Drew from Round Lake Beach, IL
Rosemont Horizon? There's a name I haven't heard in a while. I've spent a lot of time in that building (now the Allstate Arena), and am rather curious as to the story of why you'd select that venue. It's nice and all, but hardly carries any sort of mystique, especially at the national level. Care to share?
Nothing dramatic. I just went to a ton of events there, mostly professional wrestling. I think it played host to two Wrestlemanias. It just holds a lot of special memories for me. I love the Chicagoland area.
Carl from London, UK
Does division rivalry leak into the draft in terms of teams not wanting to trade with others in their division?
Yeah.

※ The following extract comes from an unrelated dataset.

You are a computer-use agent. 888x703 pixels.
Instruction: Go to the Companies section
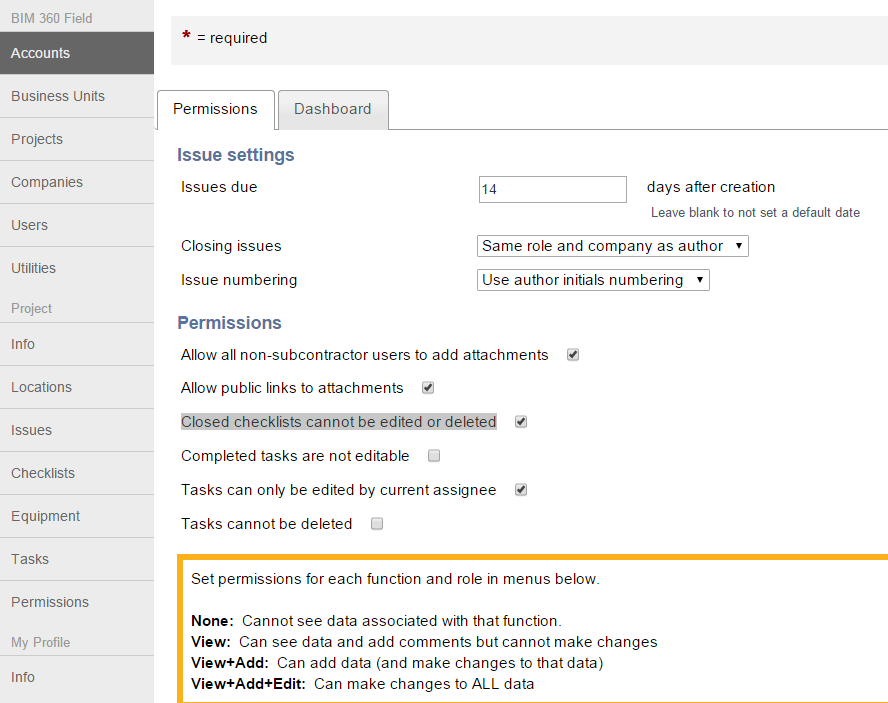point(44,182)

I cannot recall the last time the Packers worked a trade with another NFC North team.
Eddie from La Crosse, WI
Wes, the good spirits of Packers long gone and recently deceased have spoken to us. "We will always be with you. No one is ever really gone."
I figured one of these comments would find its way into Saturday's Inbox after the release of Episode IX's teaser trailer. Congrats on being the one, Eddie.
Lori from Brookfield, WI
Wes, how many games will the Bucks need to win the series against Detroit?
One. Do their thing on Sunday and remind the Pistons why they're the eighth seed.
Andrew from Melrose, WI
Where can I buy the hologram G-signals? I don't see any in the Pro Shop.
Move over, laser goal posts. Spoff has created a new monster. Have a good weekend, everyone.